▶ **Data shown**
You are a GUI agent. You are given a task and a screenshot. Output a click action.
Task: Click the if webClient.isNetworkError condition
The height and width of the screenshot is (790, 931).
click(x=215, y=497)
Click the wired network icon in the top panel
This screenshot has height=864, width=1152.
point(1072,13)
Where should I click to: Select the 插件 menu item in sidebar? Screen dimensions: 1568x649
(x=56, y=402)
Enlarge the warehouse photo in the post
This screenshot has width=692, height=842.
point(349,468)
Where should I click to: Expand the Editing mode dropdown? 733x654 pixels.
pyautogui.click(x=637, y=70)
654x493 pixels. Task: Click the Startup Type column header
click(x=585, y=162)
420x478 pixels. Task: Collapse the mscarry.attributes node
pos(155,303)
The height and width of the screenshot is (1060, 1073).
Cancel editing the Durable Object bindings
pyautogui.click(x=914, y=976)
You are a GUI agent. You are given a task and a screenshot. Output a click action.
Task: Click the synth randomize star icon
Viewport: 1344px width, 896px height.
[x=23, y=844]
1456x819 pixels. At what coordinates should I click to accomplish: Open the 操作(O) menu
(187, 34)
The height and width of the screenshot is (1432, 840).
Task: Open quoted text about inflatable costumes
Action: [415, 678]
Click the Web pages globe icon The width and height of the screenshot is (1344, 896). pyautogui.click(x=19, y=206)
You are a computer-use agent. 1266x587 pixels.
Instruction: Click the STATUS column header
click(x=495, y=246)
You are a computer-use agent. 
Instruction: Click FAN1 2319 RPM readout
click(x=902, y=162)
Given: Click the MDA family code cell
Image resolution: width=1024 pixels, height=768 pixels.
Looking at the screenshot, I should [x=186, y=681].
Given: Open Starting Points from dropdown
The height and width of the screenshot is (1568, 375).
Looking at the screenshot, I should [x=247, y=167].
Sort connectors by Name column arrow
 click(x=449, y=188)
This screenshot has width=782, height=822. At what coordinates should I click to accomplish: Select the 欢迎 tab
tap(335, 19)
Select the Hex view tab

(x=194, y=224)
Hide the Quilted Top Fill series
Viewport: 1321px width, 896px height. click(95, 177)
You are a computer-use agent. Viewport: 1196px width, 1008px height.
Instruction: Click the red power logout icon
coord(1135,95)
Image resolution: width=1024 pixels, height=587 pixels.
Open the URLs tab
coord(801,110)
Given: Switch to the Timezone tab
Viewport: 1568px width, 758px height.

▶ **Exercise directions**
Reproduce verbatim the lines of the listing from the line containing "Image resolution: width=1024 pixels, height=587" through the end of the listing.

▶ **Answer in full**
Image resolution: width=1024 pixels, height=587 pixels.
Open the URLs tab
coord(801,110)
Given: Switch to the Timezone tab
Viewport: 1568px width, 758px height.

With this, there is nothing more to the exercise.